::: Text for analysis :::

Posts Tagged ‘kids’
Tough Love
Note: If you haven’t seen my previous blog post, I’m running a half marathon next month to help raise money for a Peace Corps Volunteer started organization Kgwale le Mollo to help send two rural South African kids to one of the best high schools in South Africa. Please consider helping me with a donation! Thanks.
One of the things I’ve been doing since the beginning of the year is taking the kids on my street to the town pool once or twice a week. I’ve known about the pool since my first few months here, but until December of last year never checked it out, however since then I’ve been trying to swim once or twice a week. I actually feel sort of bad about this because there are so many things in the community I could be doing during this time after work; such as volleyball or playing trombone at the Salvation Army, both of which I used to do but now don’t have the time for. There’s not enough time in a day for everything I wish I could do, so one must pick and choose and at least for the remainder of summer the pool will win out.
It’s R10 per time at the pool or R100 for a family membership which lets you bring 6 people in for a month, figuring that even if I couldn’t go to the pool 10 times in a month I could at least take the kids on my street as my “family”. I started out swimming laps on Tuesday and Thursday and taking the kids to the pool on Saturday. Weekdays the pool is almost empty and I can swim a kilometer or so is relative peace. The pool officially closes at 5pm but on weekdays that’s never really upheld and I’ve stayed in as late as 5:45. I don’t really understand how it all works because the manger always leaves at 5pm but the old man in charge of maintenance seems to never leave and I wouldn’t be surprised if he actually sleeps there. It’s not quite like doing laps at UVA’s pool back home but swimming there on weekday afternoons is relaxing and a great way to clear my mind.

:::

What is needed — Quote the passage of the blog post about the town pool, starting with "Posts Tagged ‘kids’" and going on through "a donation! Thanks.". Rely only on the blog post about the town pool.

::: Source material :::

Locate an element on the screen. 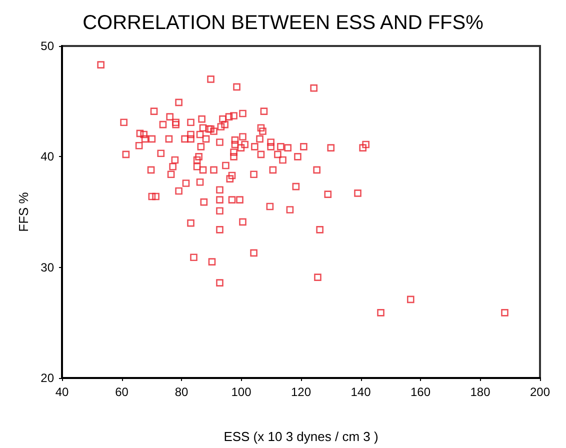 The width and height of the screenshot is (566, 448). y-tick-label: 50 is located at coordinates (47, 46).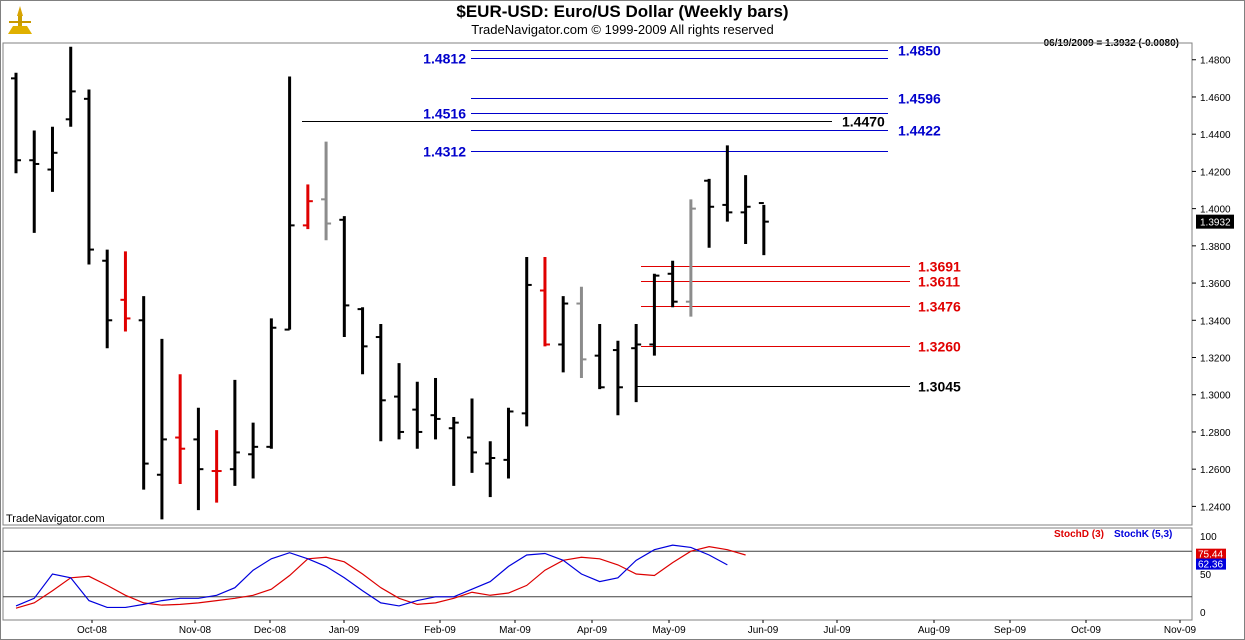  Describe the element at coordinates (270, 630) in the screenshot. I see `x-tick-label: Dec-08` at that location.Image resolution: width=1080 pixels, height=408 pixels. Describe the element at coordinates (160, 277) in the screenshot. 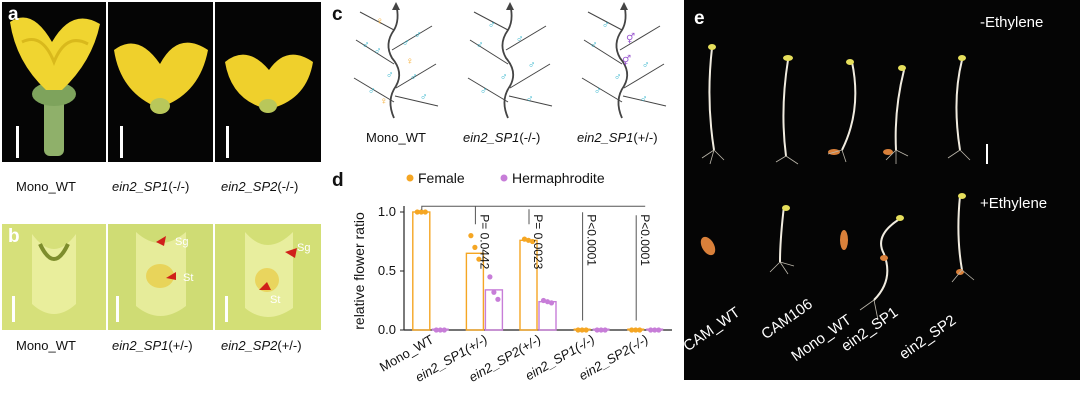

I see `flower-section-photo-ein2-sp1-heterozygous` at that location.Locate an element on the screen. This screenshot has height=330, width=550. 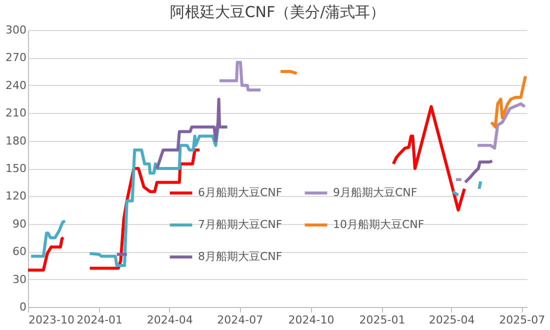
x-tick-label: 2024-10 is located at coordinates (311, 320).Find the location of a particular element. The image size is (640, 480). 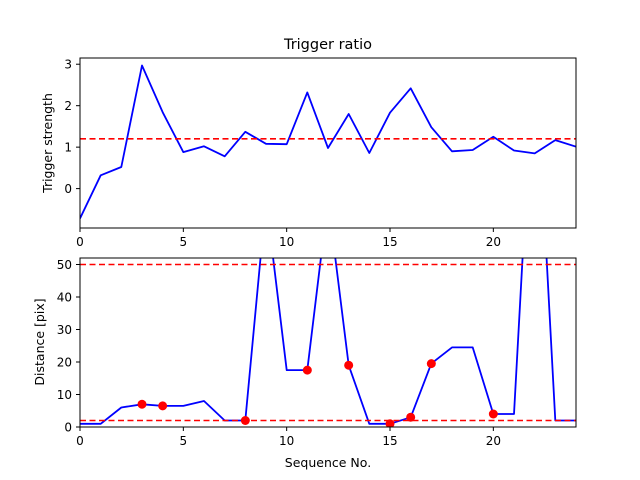

y-tick-label: 2 is located at coordinates (68, 106).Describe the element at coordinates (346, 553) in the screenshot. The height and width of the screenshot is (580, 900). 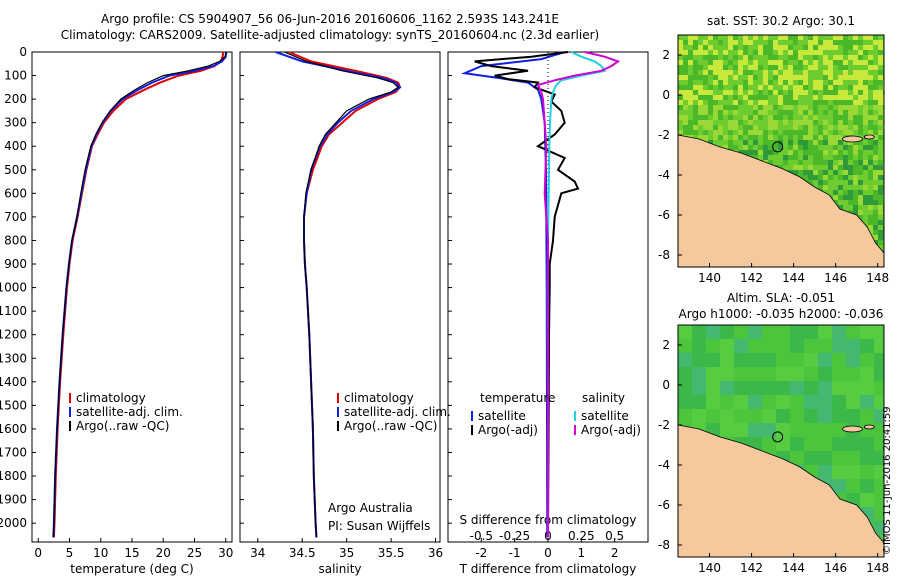
I see `salinity-x-tick-label: 35` at that location. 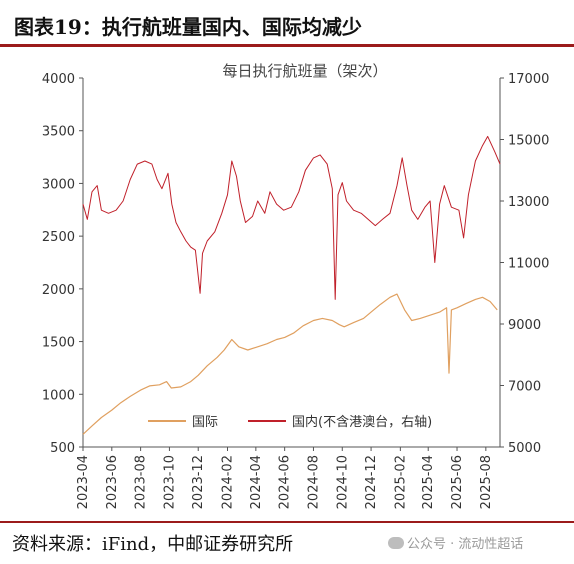 What do you see at coordinates (170, 482) in the screenshot?
I see `x-tick-label: 2023-10` at bounding box center [170, 482]. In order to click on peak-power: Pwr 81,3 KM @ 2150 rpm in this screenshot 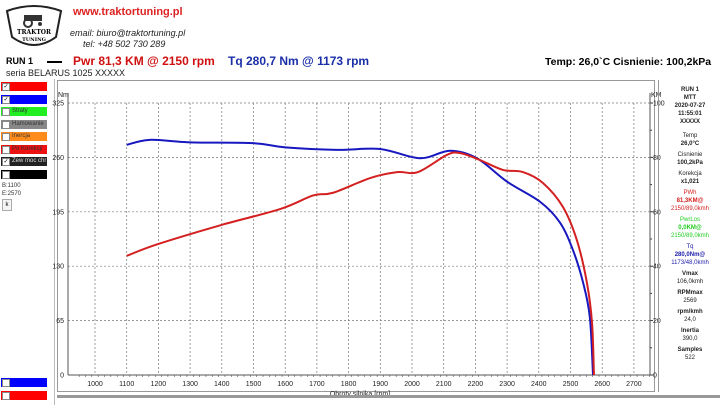, I will do `click(144, 61)`.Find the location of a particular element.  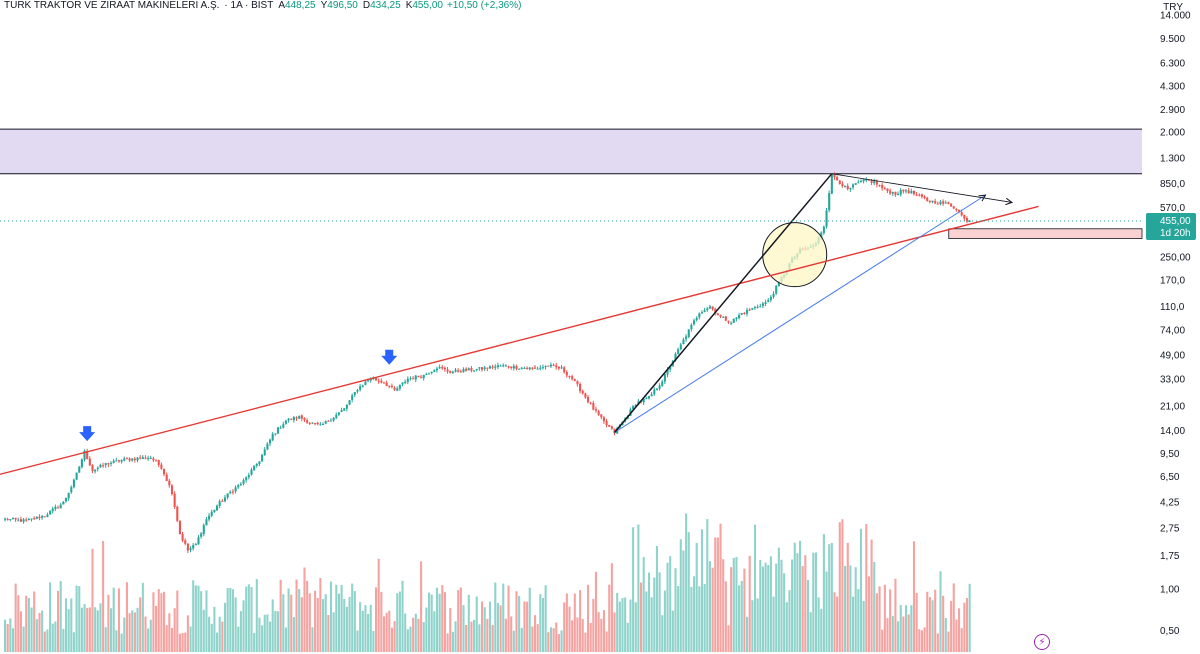

price-tick-label: 110,0 is located at coordinates (1172, 308).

:::

Exercise output —
Posts Tagged ‘kids’
Tough Love
Note: If you haven’t seen my previous blog post, I’m running a half marathon next month to help raise money for a Peace Corps Volunteer started organization Kgwale le Mollo to help send two rural South African kids to one of the best high schools in South Africa. Please consider helping me with a donation! Thanks.